El auto eléctrico está reviviendo lo que creíamos extinto: las cajas manuales. Toyota y Subaru son las primeras interesadas

Pablo Monroy

Durante años asumimos que el coche eléctrico iba a ponerle el punto final a la transmisión manual, pues la lógica técnica lo avala, ya que un motor eléctrico no necesita relaciones, ni embrague, ni nada parecido, sólo es cuestión de acelerar y listo, pero para muchos conductores, eso también significa perder parte del placer de estar sentado detrás del volante.

Aquí es donde Toyota y Subaru entran en acción, deduciendo, una vez más, nadar a contracorriente. Ambas marcas llevan tiempo desarrollando sistemas que simulan una caja manual completa en coches eléctricos, es decir, palanca con patrón en H, pedal de embrague y un comportamiento programado para que el coche se conduzca como uno de combustión interna, aunque mecánicamente no exista ninguna caja de cambios real. Ahora, hay avances interesantes.

La idea no es nueva, pero sí cada vez más refinada. Toyota y Lexus llevan tiempo experimentando con esta tecnología y ya en 2022 mostraron un Lexus UX 300e con cambio manual simulado, lo mismo Porsche, Kia y Hyundai. Medios como Evo o InsideEVs pudieron conducirlo en su momento y coincidieron en algo clave: la experiencia resultaba sorprendentemente auténtica. 
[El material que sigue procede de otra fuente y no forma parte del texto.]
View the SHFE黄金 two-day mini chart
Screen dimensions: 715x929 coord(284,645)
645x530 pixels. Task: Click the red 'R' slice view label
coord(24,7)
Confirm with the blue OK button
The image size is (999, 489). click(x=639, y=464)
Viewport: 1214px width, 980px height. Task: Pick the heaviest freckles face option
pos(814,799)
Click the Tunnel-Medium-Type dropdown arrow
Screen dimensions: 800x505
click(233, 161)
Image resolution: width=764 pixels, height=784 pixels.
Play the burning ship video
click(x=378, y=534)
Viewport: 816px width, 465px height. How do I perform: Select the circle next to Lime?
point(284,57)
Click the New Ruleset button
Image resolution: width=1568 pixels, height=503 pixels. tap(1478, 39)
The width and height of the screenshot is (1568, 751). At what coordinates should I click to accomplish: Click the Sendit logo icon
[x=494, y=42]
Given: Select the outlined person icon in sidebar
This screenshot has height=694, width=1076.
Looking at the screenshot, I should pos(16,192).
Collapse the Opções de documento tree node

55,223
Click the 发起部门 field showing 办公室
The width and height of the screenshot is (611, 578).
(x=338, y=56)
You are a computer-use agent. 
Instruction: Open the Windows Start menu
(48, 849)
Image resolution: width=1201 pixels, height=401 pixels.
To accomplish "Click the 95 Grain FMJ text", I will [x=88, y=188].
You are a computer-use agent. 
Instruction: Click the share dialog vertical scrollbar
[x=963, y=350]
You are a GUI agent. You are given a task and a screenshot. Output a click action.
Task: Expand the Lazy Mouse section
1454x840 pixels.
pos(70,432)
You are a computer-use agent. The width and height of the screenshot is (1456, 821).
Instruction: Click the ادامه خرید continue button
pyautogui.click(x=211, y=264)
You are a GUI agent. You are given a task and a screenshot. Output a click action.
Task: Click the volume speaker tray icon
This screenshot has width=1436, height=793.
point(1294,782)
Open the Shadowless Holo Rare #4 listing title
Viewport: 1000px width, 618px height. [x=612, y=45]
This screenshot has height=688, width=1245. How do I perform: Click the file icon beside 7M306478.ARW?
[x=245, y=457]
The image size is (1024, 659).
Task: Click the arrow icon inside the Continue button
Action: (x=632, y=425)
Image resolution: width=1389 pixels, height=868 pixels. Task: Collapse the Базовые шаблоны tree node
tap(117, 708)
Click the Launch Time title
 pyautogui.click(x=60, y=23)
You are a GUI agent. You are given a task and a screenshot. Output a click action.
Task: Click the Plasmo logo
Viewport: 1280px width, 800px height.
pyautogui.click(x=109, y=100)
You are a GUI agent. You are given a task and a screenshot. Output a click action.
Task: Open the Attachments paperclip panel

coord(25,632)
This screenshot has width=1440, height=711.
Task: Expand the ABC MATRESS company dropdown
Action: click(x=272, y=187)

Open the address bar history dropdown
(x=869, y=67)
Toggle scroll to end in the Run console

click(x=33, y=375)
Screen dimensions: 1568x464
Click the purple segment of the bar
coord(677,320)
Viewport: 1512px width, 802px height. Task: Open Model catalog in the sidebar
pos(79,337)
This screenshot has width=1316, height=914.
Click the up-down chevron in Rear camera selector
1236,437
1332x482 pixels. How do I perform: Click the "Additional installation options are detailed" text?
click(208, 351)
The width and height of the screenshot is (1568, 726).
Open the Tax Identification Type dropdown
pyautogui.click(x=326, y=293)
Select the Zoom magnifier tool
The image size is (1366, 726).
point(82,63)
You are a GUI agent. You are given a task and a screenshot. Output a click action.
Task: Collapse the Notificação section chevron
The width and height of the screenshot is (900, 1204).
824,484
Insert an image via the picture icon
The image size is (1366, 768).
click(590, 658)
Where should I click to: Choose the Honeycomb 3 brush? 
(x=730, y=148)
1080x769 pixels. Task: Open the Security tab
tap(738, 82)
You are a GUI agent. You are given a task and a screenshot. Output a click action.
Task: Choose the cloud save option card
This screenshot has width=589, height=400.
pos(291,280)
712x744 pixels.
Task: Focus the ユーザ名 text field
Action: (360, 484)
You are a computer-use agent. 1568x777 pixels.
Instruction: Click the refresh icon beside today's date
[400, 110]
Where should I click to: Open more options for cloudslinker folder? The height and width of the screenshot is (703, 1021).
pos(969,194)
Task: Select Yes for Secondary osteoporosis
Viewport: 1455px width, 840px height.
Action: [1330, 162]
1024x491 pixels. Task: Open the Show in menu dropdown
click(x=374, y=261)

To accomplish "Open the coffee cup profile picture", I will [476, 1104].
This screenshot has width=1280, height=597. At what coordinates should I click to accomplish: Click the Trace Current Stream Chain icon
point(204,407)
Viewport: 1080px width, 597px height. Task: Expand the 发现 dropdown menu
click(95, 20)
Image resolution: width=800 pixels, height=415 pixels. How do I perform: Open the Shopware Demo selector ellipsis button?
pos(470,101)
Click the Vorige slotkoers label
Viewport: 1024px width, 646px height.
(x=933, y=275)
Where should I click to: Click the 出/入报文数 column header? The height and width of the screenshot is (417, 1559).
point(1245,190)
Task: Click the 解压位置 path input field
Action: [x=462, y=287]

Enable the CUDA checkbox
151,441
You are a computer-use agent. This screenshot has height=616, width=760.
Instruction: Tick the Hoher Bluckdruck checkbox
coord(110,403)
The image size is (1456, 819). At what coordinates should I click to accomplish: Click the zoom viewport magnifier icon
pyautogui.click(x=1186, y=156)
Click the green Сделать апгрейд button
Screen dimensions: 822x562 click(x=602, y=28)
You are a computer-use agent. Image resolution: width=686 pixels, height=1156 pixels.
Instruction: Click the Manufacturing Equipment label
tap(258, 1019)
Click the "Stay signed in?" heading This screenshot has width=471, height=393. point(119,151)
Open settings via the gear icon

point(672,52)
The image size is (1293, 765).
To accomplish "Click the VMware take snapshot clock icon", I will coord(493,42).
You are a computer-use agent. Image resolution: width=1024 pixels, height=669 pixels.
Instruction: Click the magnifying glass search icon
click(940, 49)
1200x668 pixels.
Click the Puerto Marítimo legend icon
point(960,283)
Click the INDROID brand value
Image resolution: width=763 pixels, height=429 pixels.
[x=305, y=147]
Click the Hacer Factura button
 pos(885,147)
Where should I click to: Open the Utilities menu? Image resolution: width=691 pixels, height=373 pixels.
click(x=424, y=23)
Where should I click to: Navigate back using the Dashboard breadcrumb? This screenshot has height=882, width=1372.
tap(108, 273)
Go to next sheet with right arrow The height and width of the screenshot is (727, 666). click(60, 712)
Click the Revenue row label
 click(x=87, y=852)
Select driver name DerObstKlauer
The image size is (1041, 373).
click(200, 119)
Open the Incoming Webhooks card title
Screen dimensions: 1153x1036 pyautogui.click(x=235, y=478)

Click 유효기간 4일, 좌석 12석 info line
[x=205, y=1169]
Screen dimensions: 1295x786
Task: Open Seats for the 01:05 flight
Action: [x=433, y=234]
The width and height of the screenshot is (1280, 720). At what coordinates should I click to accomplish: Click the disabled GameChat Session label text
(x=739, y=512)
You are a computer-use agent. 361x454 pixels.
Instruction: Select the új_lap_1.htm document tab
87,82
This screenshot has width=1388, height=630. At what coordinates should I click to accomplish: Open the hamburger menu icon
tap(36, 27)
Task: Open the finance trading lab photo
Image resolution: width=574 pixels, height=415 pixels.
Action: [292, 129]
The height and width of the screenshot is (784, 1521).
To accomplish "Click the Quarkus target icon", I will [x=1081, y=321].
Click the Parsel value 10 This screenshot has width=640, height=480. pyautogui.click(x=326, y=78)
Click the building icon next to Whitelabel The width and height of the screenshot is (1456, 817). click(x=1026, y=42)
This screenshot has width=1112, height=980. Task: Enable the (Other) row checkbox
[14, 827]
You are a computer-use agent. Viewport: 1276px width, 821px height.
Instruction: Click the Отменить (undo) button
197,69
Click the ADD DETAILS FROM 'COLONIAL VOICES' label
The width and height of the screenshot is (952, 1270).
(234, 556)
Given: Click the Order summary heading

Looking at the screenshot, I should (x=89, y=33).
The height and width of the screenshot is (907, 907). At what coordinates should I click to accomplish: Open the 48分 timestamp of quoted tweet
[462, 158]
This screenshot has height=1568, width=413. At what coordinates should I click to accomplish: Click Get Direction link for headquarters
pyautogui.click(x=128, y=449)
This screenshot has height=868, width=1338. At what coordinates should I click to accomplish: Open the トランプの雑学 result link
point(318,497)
A grandes rasgos, el sistema limita el torque del motor eléctrico según la “marcha” seleccionada y la velocidad, reproduce un régimen de giro virtual con sonidos coherentes, e incluso impide acelerar más allá de cierto punto si no “subes de marcha”. No ganas rendimiento, pero sí sensaciones.

La aportación más reciente a esta curiosa carrera llega ahora desde Subaru. Una patente detectada por CarBuzz describe un sistema aún más purista: palanca, embrague y sensores sin conexión mecánica, pero con funciones que imitan incluso los aspectos menos amables del manual. El coche puede “apagarse” si sueltas el embrague de golpe y exige pisarlo a fondo para arrancar, como en un coche convencional con transmisión manual.

Por supuesto que todo es deliberadamente artificial. Subaru incluso plantea que el sistema arranque siempre en modo manual, obligando al conductor a interactuar con el embrague desde el primer momento. No es práctico en un eléctrico, pero sí coherente con la experiencia que busca recrear.

Toyota y Subaru no son los únicos explorando esta vía. Hyundai y Kia ya han popularizado marchas simuladas en deportivos eléctricos, como el Hyundai Ioniq 5 N o el Kia EV6 GT, mientras que Genesis prepara algo similar para el Genesis GV60 Magma. Incluso Honda ofrece “marchas” ficticias en el nuevo Honda Prelude. Ford también está en ello.

La diferencia es que, hasta ahora, casi todo se resolvía con palancas detrás del volante o modos automáticos. Lo que proponen Toyota y Subaru es algo más radical: devolver al conductor los tres pedales y la palanca al piso. En patentes anteriores, Toyota incluso planteaba transmisiones manuales virtuales con hasta 14 marchas seleccionables, no porque sean necesarias (en un eléctrico no lo son) sino porque el sistema no tiene límites físicos.

El conductor podría elegir cuántas relaciones quiere y alternar entre modo manual y conducción eléctrica convencional con sólo pulsar un botón. Es la gran ventaja de este planteamiento, pues si te cansas o entras en tráfico denso, desconectas el modo manual y vuelves a la suavidad típica de un eléctrico. Dos coches en uno.

Desde el punto de vista técnico, no tiene sentido, ya que un auto eléctrico funciona mejor sin velocidades, igual que un Porsche Taycan sólo necesita dos relaciones para optimizar prestaciones. Pero al final esto se reduce a emoción al volante.

De hecho Akio Toyoda, presidente de Toyota, lo ha dicho en varias ocasiones: los coches no pueden convertirse en máquinas aburridas. Este tipo de soluciones buscan mantener viva la conexión emocional con la conducción, especialmente para quienes han crecido disfrutando de un cambio manual.

Puede que la transmisión manual desaparezca tal y como la conocemos, pero Toyota y Subaru están demostrando que la experiencia puede sobrevivir, aunque sea en forma de software y si el futuro del coche eléctrico incluye recuperar parte del disfrute perdido, quizá no sea tan mala idea que, aunque el embrague no vaya a ninguna parte, nos siga haciendo sonreír.